Extracted text:
::::
The notion of viability for small businesses will keep coming up again and again as we get closer to the Affordable Care Act beginning to take effect. How do you hammer home the president’s message on the legislation, perhaps for businesses who are worried about being able to afford coverage?
Well, the Affordable Care Act should make it easier for small businesses to thrive. If they’re below a certain threshold they’re not required to provide health insurance. The goal is to make sure people can participate in exchanges that will provide affordable health care. The Affordable Care Act also provides a tax credit that helps small businesses provide health care insurance. Oftentimes, owners of small businesses want to provide health insurance to their employees, but they simply can’t afford it. They’re choosing between hiring that extra employee or providing health insurance, and now under the Affordable Care Act they get a tax credit which will help them afford health insurance. So the Affordable Care Act should be helpful to small businesses, not hurtful. We want them to thrive and we also want their employees to be able to have access to affordable, high quality health insurance. We think the Affordable Care Act accomplishes both.
I personally talk to young African American entrepreneurs every day who want success more than anything and strive for it daily. What’s yours and the White House’s message to those hungry young entrepreneurs striving to make it? And had you taken a path toward owning a small business, what might it be?
Well I’ll start on your second part first, which is never give up on your dreams. Dreams are often not easy to materialize. You have to be persistent and determined and you have to be able to take rejection, but keep right on trying. The characteristics I’ve seen in small businesses that are successful were where the owners wouldn’t give up. You just have to have that gut sense that your idea is a good idea and trust your instincts and follow that dream relentlessly. I know a lot of people that start off and when the going gets tough they give up. You can’t give up on your dreams, you have to stay committed to them.
I’ve always wanted to have a restaurant. I thought it would be very cool to have a restaurant in the neighborhood where I live so all my friends and family could come. I love to cook. I thought it would just be a lovely experience that I could share with my neighborhood. And who knows? Maybe one day I’ll have that restaurant. Since I was very young child I thought it would be fun to have a restaurant. I took a different course and I’ve never regretted that I didn’t pursue that dream, but I can tell you I recall very vividly that that’s the one thing I always wanted to do, so maybe one day I will.
But I think that all too often we give up on our dreams prematurely. So I encourage everybody to never give up on your dream. For those small business ideas that people have — there’s nothing more frustrating than when you have an idea — then you see somebody else who had the same idea — but the difference is that they pursued it and turned it into a business. And you go, ‘I thought about that, why didn’t I do that?’ So I just encourage people to take that leap of faith. Do your due diligence. Make sure you’re not taking on more risk than you can afford, but believe in yourself. And follow those dreams.
::::
Data listing:
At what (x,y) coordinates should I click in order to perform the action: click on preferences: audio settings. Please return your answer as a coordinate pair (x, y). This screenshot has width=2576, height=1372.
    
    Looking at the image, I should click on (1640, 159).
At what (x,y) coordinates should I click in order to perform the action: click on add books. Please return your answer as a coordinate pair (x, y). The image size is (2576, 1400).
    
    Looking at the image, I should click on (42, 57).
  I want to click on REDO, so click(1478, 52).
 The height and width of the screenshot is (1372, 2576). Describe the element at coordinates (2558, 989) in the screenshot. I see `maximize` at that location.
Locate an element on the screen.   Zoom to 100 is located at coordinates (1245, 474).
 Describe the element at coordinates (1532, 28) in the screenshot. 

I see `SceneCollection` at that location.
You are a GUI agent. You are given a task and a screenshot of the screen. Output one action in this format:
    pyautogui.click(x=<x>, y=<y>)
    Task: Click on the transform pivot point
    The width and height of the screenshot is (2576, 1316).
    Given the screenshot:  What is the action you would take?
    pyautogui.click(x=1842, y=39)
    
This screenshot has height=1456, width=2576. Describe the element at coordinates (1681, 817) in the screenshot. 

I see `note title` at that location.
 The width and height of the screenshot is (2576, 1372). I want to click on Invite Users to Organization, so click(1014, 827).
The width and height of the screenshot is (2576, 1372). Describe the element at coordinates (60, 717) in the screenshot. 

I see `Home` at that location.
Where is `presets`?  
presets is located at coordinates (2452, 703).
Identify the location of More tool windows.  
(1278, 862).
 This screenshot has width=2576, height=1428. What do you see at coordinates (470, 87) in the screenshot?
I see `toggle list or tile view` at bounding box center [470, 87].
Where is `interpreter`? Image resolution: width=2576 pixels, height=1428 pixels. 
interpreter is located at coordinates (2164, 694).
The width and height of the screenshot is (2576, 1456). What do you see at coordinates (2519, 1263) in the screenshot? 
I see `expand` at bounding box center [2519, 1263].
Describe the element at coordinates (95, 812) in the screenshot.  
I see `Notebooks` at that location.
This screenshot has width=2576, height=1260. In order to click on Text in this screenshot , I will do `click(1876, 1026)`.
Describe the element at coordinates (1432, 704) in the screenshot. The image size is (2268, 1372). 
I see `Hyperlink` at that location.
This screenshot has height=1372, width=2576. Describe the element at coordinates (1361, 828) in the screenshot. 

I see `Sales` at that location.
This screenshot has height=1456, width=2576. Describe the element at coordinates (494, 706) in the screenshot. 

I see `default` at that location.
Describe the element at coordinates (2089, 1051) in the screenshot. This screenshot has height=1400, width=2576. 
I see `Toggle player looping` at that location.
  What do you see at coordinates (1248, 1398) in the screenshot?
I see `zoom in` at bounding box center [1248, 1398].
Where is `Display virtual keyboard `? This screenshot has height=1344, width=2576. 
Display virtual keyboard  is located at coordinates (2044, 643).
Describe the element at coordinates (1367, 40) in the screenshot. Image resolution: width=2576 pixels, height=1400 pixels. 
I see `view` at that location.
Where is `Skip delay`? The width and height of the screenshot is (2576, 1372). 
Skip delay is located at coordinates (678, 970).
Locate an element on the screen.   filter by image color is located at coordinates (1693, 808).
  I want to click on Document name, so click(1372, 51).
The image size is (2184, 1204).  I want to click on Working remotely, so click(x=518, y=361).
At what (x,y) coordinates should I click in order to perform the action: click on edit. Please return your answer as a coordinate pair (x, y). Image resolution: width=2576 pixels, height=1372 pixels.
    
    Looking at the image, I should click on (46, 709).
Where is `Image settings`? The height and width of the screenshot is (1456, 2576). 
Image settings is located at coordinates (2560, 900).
::::
What you will do: Update the small-business interview text, starting at the words "Well I’ll start" and ending after "committed to them.", so that "persistent" becomes "tenacious".

Expected output:
Well I’ll start on your second part first, which is never give up on your dreams. Dreams are often not easy to materialize. You have to be tenacious and determined and you have to be able to take rejection, but keep right on trying. The characteristics I’ve seen in small businesses that are successful were where the owners wouldn’t give up. You just have to have that gut sense that your idea is a good idea and trust your instincts and follow that dream relentlessly. I know a lot of people that start off and when the going gets tough they give up. You can’t give up on your dreams, you have to stay committed to them.